LEAGUE OF LEGENDS : LES CHIFFRES DERRIÈRE LE JEU

De tous les jeux de compétition, le plus célèbre reste League of Legends, même s’il n’est pas le plus lucratif. Son modèle économique reste similaire à celui du sport classique : sponsors et stades sont au rendez-vous.

Elles jouent pour la gloire et l’argent. Les équipes du jeu d’arène de bataille en ligne nommé League of Legends (“LoL”), se sont affrontées au stade Mercedes-Benz à Berlin pour le championnat du monde. Pour la deuxième fois en trois ans de participation, l’équipe coréenne SK Telecom T1 remporte la victoire et gagne le premier prix : un million de dollars, soit environ 800 000 euros aujourd’hui. L’ampleur de cette somme illustre la rentabilité de ce jeu qui pourtant, est tout d’abord parti d’un modèle de mini-jeu déjà éxistant.
Comme pour les équipes de sports plus classiques, celles de LoL sont sponsorisées. L’équipe coréenne elle, est soutenue par quatre compagnies : une de telecom, celle de la boisson spatiale Pocari Sweat, une de produits fitness et enfin, de materiel informatique

En 2015, les bénéfices rapportés par League of Legends à sa société de production, Riot Games, s’élèvent à 1,25 milliards de dollars.
C’est cette même société qui organise les tournois. Les joueurs eux, sont payés en tant que professionnels. Leurs salaires peuvent s’élever à plusieurs centaines de milliers de dollars l’année, voire au million pour les plus fortunés. Ainsi, certains de ces “athlètes” se permettent de consacrer plus de dix heures par jour à leur entraînement.
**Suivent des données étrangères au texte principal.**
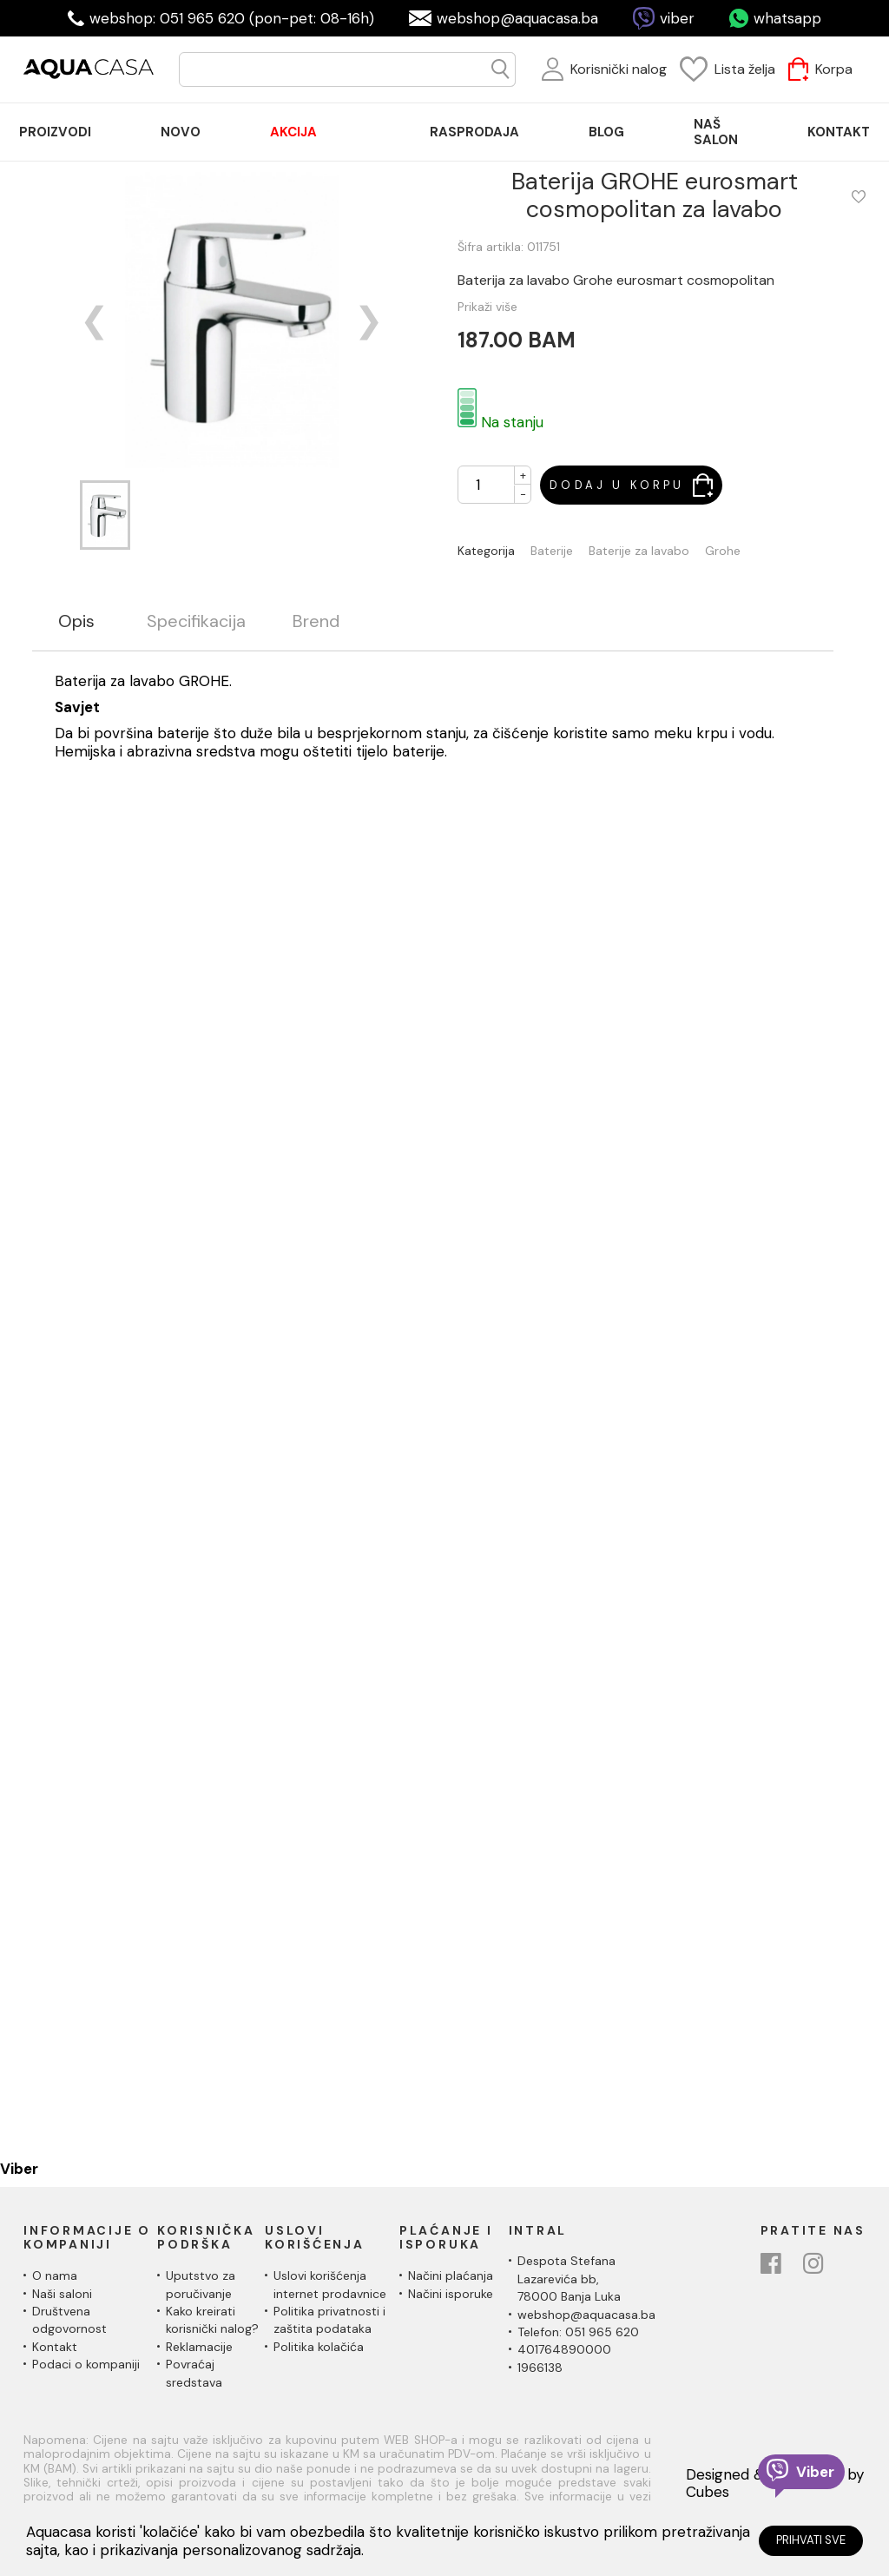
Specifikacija (196, 621)
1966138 (540, 2367)
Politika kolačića (318, 2347)
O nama (54, 2275)
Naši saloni (62, 2294)
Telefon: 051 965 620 (578, 2332)
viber (677, 18)
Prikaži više (487, 306)
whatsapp (787, 18)
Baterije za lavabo (639, 551)
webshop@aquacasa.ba (517, 18)
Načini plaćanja (450, 2275)
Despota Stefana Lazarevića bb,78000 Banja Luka (569, 2278)
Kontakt (54, 2347)
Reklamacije (199, 2347)
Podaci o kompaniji (86, 2364)
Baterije (551, 551)
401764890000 (564, 2349)
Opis (76, 621)
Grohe (723, 551)
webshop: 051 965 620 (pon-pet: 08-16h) (231, 18)
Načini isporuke (450, 2294)
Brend (316, 621)
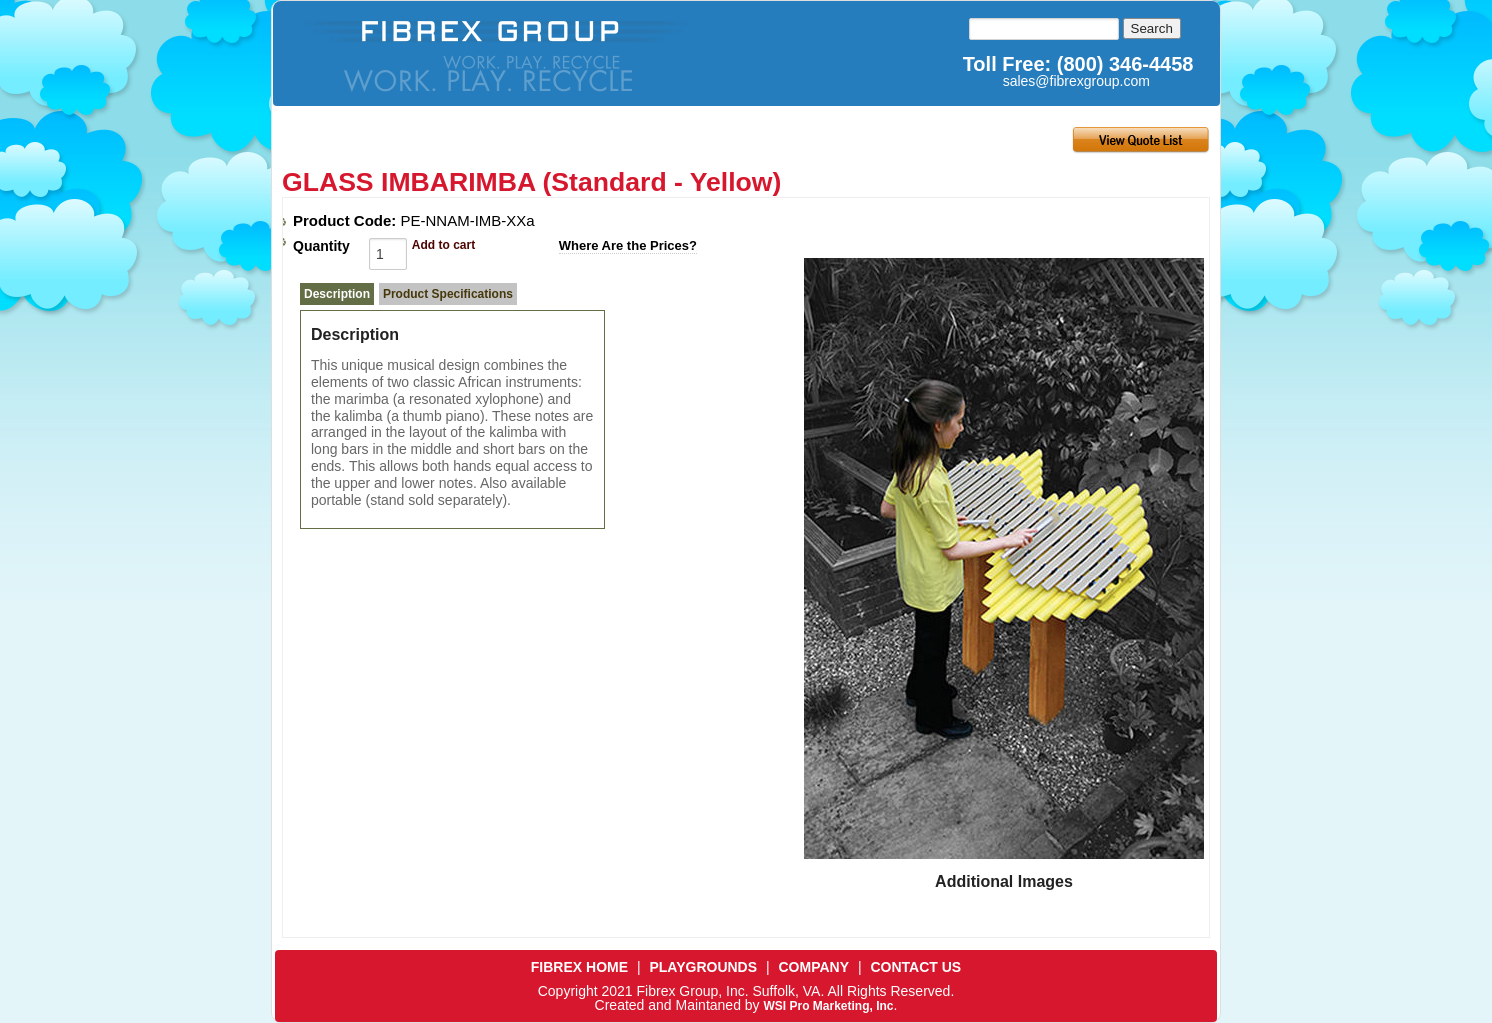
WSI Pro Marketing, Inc (828, 1006)
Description (337, 294)
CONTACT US (915, 967)
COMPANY (814, 967)
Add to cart (443, 245)
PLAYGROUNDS (703, 967)
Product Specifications (448, 294)
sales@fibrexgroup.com (1076, 81)
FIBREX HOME (579, 967)
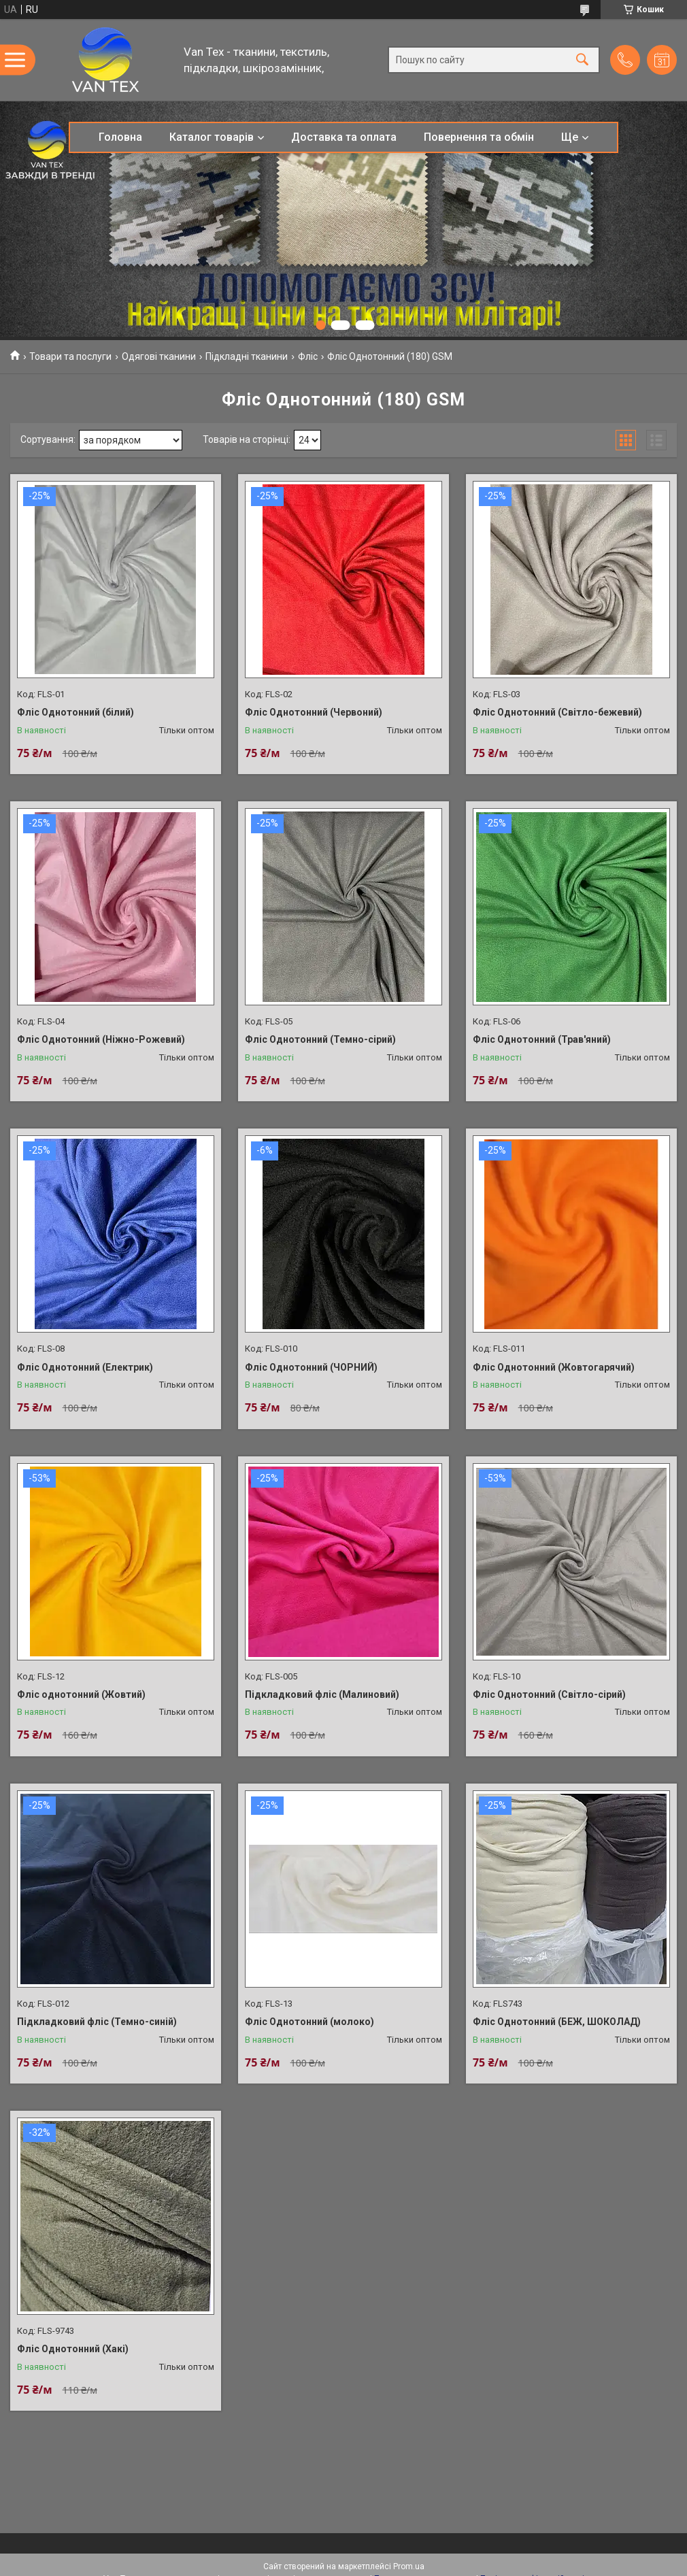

La vérité sur la rentabilité des championnats

Ce qui peut étonner, est le fait que ces grands championnats font en réalité perdre de l’argent à leurs organisateurs. Ces évènements sont en vérité une gigantesque campagne de marketing, dont le but est d’attirer plus de joueurs encore, et encourager à la fidélité.
Le jeu en lui-même ne coûte absolument rien aux usagers. Il est possible de le télécharger et d’y jouer gratuitement. Toutefois, League of Legends regorge de micro-transactions, ces achats internes au jeu de petits contenus supplémentaires. Ainsi, les joueurs peuvent acheter de nouveaux personnages, ainsi que diverses apparences pour ceux-ci. Aucun avantage donc, si ce n’est qu’esthétique.
Marc Merril, le co-fondateur de Riot Games affirme que le succès de ces ventes est dû à un phénomène similaire à celui des fans de voiture, voulant embellir leur véhicule. Les acheteurs peuvent ainsi “investir 50,000 dollars dans leur Honda. C’est le genre de fans que nous visons” explique Marc Merril.
C’est grâce à ces microtransactions donc, que le jeu à pu générer plus d’un milliard de dollars cette année.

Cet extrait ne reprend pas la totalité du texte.